WHAT IS REQUIRED:
Only an exact copy of the listing below will do.
☆ ☆ ☆ ☆ ☆
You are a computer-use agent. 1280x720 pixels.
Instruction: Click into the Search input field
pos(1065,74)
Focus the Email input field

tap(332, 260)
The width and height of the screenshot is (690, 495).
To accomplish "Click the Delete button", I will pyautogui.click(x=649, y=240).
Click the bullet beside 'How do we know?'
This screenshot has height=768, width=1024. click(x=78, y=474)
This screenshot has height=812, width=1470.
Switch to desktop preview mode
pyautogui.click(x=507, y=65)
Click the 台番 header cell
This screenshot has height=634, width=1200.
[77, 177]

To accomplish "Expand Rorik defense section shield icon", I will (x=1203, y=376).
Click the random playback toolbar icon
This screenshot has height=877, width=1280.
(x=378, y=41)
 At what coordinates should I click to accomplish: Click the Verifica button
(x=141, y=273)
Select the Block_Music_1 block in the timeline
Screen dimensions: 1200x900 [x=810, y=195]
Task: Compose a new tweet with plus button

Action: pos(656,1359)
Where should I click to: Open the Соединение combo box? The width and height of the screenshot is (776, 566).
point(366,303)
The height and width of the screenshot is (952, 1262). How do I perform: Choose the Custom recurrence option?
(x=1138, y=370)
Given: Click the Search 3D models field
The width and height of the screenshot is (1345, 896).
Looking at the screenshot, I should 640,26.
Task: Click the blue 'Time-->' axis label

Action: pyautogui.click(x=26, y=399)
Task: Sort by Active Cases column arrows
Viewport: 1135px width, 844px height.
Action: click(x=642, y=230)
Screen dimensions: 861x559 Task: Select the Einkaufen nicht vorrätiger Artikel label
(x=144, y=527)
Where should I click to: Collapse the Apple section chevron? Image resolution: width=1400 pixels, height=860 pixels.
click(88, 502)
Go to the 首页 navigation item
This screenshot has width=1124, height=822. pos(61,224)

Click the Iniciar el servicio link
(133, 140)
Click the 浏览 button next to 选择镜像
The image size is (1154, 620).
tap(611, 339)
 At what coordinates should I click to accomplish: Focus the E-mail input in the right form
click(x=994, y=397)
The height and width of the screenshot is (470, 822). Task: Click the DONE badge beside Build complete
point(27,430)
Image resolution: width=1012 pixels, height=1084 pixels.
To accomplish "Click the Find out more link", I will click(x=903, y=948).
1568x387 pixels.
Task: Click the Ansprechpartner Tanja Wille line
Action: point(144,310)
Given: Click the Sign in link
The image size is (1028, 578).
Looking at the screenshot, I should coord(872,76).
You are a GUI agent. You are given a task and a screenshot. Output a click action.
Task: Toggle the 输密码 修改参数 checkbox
☆ ☆ ☆ ☆ ☆
TASK RESULT:
You are a computer-use agent. 1280x720 pixels.
Instruction: Click into the Search input field
pos(1065,74)
Focus the Email input field

tap(332, 260)
The width and height of the screenshot is (690, 495).
To accomplish "Click the Delete button", I will pyautogui.click(x=649, y=240).
Click the bullet beside 'How do we know?'
This screenshot has height=768, width=1024. click(x=78, y=474)
This screenshot has height=812, width=1470.
Switch to desktop preview mode
pyautogui.click(x=507, y=65)
Click the 台番 header cell
This screenshot has height=634, width=1200.
[77, 177]

To accomplish "Expand Rorik defense section shield icon", I will (x=1203, y=376).
Click the random playback toolbar icon
This screenshot has height=877, width=1280.
(x=378, y=41)
 At what coordinates should I click to accomplish: Click the Verifica button
(x=141, y=273)
Select the Block_Music_1 block in the timeline
Screen dimensions: 1200x900 [x=810, y=195]
Task: Compose a new tweet with plus button

Action: pos(656,1359)
Where should I click to: Open the Соединение combo box? The width and height of the screenshot is (776, 566).
point(366,303)
The height and width of the screenshot is (952, 1262). How do I perform: Choose the Custom recurrence option?
(x=1138, y=370)
Given: Click the Search 3D models field
The width and height of the screenshot is (1345, 896).
Looking at the screenshot, I should 640,26.
Task: Click the blue 'Time-->' axis label

Action: pyautogui.click(x=26, y=399)
Task: Sort by Active Cases column arrows
Viewport: 1135px width, 844px height.
Action: click(x=642, y=230)
Screen dimensions: 861x559 Task: Select the Einkaufen nicht vorrätiger Artikel label
(x=144, y=527)
Where should I click to: Collapse the Apple section chevron? Image resolution: width=1400 pixels, height=860 pixels.
click(88, 502)
Go to the 首页 navigation item
This screenshot has width=1124, height=822. pos(61,224)

Click the Iniciar el servicio link
(133, 140)
Click the 浏览 button next to 选择镜像
The image size is (1154, 620).
tap(611, 339)
 At what coordinates should I click to accomplish: Focus the E-mail input in the right form
click(x=994, y=397)
The height and width of the screenshot is (470, 822). Task: Click the DONE badge beside Build complete
point(27,430)
Image resolution: width=1012 pixels, height=1084 pixels.
To accomplish "Click the Find out more link", I will click(x=903, y=948).
1568x387 pixels.
Task: Click the Ansprechpartner Tanja Wille line
Action: point(144,310)
Given: Click the Sign in link
The image size is (1028, 578).
Looking at the screenshot, I should coord(872,76).
You are a GUI agent. You are given a task and a screenshot. Output a click action.
Task: Toggle the 输密码 修改参数 checkbox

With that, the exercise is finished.